Amputations are one of the most serious complications of diabetes. About 29.1 million Americans are living with diabetes. Among adults who have lower-limb amputations unrelated to trauma, about 60 percent have been diagnosed with diabetes, according to the American Diabetes Association.
Geoffrey Gurtner, MD, FACS, the Johnson and Johnson Professor of Surgery and associate chairman of surgery for research at Stanford University School of Medicine, said that foot ulcers are a major reason why people with diabetes end up needing foot amputations. However, even after that operation, many diabetes patients fare worse.
"It's not just having your leg surgically removed," says Dr. Gurtner, a study coauthor. "An amputation sends these patients into a downward spiral where they are not active. Then, all the other health issues that accompany inactivity come into play. A diabetic patient who undergoes an amputation has a 50 percent five-year mortality, which is worse than breast cancer or Hodgkin's disease."
Foot ulcers are particularly dangerous for people with diabetes because the impaired blood flow prevents the wound from healing properly. "You can clear out blockages of the big blood vessels with stents or bypasses," Dr. Gurtner explained "but that treatment only solves half the problem."
In addition to blocked blood vessels, the blood sugar toxicity in people with diabetes impairs a protein, called hypoxia inducible factor-1 alpha (HIF-1α). This protein turns on the genes that help form new networks of small blood vessels needed to heal damaged tissue. "At the microcirculation level, the small capillaries are the final distribution for blood, oxygen, and nutrients to tissue," Dr. Gurtner said.
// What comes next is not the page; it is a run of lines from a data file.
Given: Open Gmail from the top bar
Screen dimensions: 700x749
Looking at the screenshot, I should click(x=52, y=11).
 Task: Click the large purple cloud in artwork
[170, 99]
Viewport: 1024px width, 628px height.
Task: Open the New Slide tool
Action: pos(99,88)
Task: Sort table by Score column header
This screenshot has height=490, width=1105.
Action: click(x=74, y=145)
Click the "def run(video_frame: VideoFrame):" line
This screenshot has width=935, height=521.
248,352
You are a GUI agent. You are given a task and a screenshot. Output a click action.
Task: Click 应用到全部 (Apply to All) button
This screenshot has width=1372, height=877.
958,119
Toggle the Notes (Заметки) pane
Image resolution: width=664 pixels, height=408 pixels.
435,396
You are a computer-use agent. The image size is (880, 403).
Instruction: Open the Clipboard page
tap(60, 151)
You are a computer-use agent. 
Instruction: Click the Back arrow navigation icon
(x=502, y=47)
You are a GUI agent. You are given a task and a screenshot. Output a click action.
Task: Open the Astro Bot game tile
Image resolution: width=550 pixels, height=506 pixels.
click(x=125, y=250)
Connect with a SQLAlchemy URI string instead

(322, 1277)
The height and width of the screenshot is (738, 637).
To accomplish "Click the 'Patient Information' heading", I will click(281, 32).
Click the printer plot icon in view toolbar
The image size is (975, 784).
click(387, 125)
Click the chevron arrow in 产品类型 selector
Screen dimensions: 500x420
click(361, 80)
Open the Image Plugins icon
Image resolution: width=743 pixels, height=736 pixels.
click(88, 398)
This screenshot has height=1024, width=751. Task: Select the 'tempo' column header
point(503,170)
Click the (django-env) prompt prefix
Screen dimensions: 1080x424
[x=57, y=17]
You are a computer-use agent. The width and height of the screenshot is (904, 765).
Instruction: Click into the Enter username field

With that mechanism in mind, Dr. Gurtner and his colleagues developed a drug that increases the protein HIF-1α in diabetes patients. The drug's main ingredient is another medication that has been available for more than 60 years, called deferoxamine.
But the drug's molecules are too large to penetrate the skin adequately. "If you just put it on the skin, it won't get through," Dr. Gurtner said. "So, we needed to develop a transdermal patch to serve as the drug's delivery tool."
The Stanford research team tested both methods using a human skin apparatus. Their results showed that the patch had several advantages over a topical solution: The wound healed 14 days faster, and it boosted the quality of the wound healing by improving the damaged skin's collagen levels.
These advantages also help to solve another problem: "If you have a diabetic foot ulcer, you have a 50 percent chance of it re-ulcerating within a year," Dr. Gurtner said.
Because the patch helps the skin heal better, there's a chance that this could prevent repeat ulcers, and maybe even the initial ulcers too.
"We have lots of diagnostic modalities to tell patients their feet are at risk for a wound by how much oxygen is getting to the skin, blood flow, and which areas are at risk," Dr. Gurtner explained. "But, when we find that there's low oxygen or delivery of blood, there's not much we can do except tell the person to take better care of their feet. This drug could actually change the biology of diabetic patients."
The next step to bring the drug to market is a clinical trial testing the drug with diabetes patients who are at risk for foot ulcers. "Once we prove that it works, I could see this drug one day becoming the first line of treatment for diabetic ulcers and preventative foot care," Dr. Gurtner concluded.